A Model-Based Approach Using Gaussian Processes

More Info
expand_more

Abstract

Modern robotic systems are increasingly expected to interact with unstructured and unpredictable environments. This has reiterated the importance of sophisticated reasoning and adaptive motor skill learning. Although low-level methodologies for sensorimotor control have been relatively well studied, constrained motion for robotic manipulators in general environments still remains a challenge. In addition to viable kinematic trajectories, successful interaction requires a system to adjust the magnitude and direction of the force applied on an object or human being. One force control architecture that is stable under a wide range of conditions is impedance control. However the defining inertial, damping and stiffness parameters are highly task dependent and often difficult to deduce a priori. To this end, one promising strategy is through reinforcement learning. Several frameworks have already emerged that are capable of learning compliant behaviour in this fashion. However the complex and sometimes discontinuous nature of physical interaction in robotics provides additional challenges in designing algorithms capable of learning complex behaviours with minimal interaction time. This thesis details an extension to the PILCO algorithm for learning variable impedance control. The proposed method attempts to construct a Gaussian Process model of the robot-environment system through interaction.

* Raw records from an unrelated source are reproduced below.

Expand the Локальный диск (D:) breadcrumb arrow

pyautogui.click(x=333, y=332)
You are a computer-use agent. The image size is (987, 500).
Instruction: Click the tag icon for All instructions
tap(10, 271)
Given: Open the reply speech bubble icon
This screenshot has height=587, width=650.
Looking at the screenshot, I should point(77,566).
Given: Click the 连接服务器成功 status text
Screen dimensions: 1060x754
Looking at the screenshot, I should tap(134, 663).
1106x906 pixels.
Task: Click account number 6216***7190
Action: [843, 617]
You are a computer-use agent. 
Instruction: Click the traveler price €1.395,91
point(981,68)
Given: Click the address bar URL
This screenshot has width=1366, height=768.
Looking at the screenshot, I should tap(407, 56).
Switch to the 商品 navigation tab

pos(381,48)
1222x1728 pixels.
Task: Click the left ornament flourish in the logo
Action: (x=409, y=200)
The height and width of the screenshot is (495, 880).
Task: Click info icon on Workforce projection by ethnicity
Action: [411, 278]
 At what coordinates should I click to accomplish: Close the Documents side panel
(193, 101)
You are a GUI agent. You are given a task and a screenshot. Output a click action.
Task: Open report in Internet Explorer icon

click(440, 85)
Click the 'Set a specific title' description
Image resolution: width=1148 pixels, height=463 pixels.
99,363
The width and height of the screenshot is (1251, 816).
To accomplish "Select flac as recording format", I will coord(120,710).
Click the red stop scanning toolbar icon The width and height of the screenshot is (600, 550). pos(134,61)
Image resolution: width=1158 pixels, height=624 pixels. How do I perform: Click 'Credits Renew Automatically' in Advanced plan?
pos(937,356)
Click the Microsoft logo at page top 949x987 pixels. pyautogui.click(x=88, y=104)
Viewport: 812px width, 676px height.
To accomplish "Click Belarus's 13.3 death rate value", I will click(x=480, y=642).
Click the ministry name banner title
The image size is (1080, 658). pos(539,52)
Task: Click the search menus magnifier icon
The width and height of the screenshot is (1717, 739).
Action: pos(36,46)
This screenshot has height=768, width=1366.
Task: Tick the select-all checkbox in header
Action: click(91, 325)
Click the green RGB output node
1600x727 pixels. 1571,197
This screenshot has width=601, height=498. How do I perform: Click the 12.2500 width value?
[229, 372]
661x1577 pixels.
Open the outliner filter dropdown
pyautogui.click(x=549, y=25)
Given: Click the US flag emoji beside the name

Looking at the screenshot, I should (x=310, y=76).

This approach permits long-term inference and planning in a fully Bayesian manner, reducing the required interaction time for convergence and allow for efficient analytical gradient-based policy updates. Two skill learning problems are investigated both in simulation and experiment on a 7-DOF `KUKA LBR iiwa 7 R800' robot. The first scenario entails learning state-conditioned variable stiffness parameters along predefined motion plans. In the second framework, the agent learns both stiffness parameters and kinematic trajectories simultaneously to complete a constrained motion task.